I have found some sample code on codeproject that allows for user impersonation.

This code works by importing the following unmanaged Win32 API functions:

[DllImport("advapi32.dll", SetLastError = true)]
private static extern int LogonUser(
    string lpszUserName,
    string lpszDomain,
    string lpszPassword,
    int dwLogonType,
    int dwLogonProvider,
    ref IntPtr phToken);

[DllImport("advapi32.dll", CharSet = CharSet.Auto, SetLastError = true)]
private static extern int DuplicateToken(IntPtr hToken,int impersonationLevel,ref IntPtr hNewToken);

[DllImport("advapi32.dll", CharSet = CharSet.Auto, SetLastError = true)]
private static extern bool RevertToSelf();

[DllImport("kernel32.dll", CharSet = CharSet.Auto)]
private static extern bool CloseHandle(IntPtr handle);

These functions are used to impersonate the target user, then perform some operations, then revert the impersonation context.

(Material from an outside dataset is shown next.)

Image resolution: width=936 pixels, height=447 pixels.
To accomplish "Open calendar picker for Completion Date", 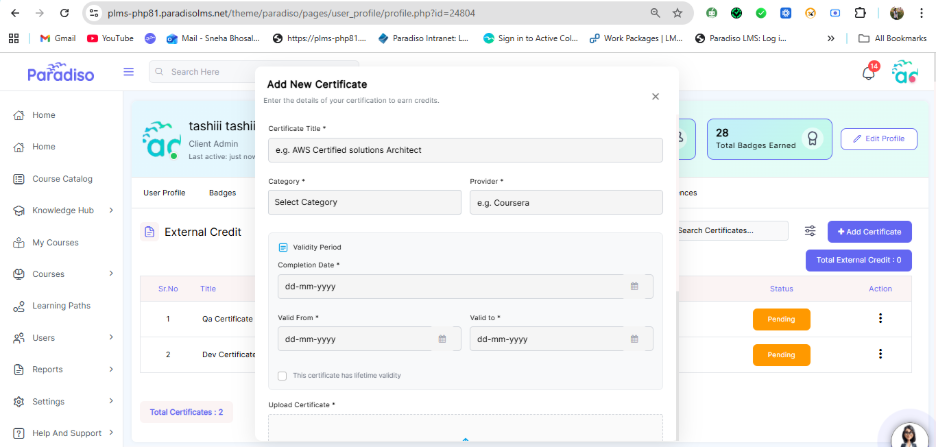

Impersonating the user is achieved like so:

if ( LogonUser(userName, domainName, password, LOGON32_LOGON_INTERACTIVE,LOGON32_PROVIDER_DEFAULT, ref token ) != 0 )
{
    if ( DuplicateToken( token, 2, ref tokenDuplicate ) != 0 )
    {
        tempWindowsIdentity = new WindowsIdentity( tokenDuplicate );
        impersonationContext = tempWindowsIdentity.Impersonate();
    }
}

I’m trying to understand why this code first gets the required token using LogonUser, then duplicates that token, before performing the impersonation on the duplicated token. Why not just impersonate using the token that you get from the LogonUser method.

Obviously the person that wrote this article understands this better than I do so it would appear that I am missing something. Could I please get an explanation of why the seemingly redundant token duplication step of this process is required?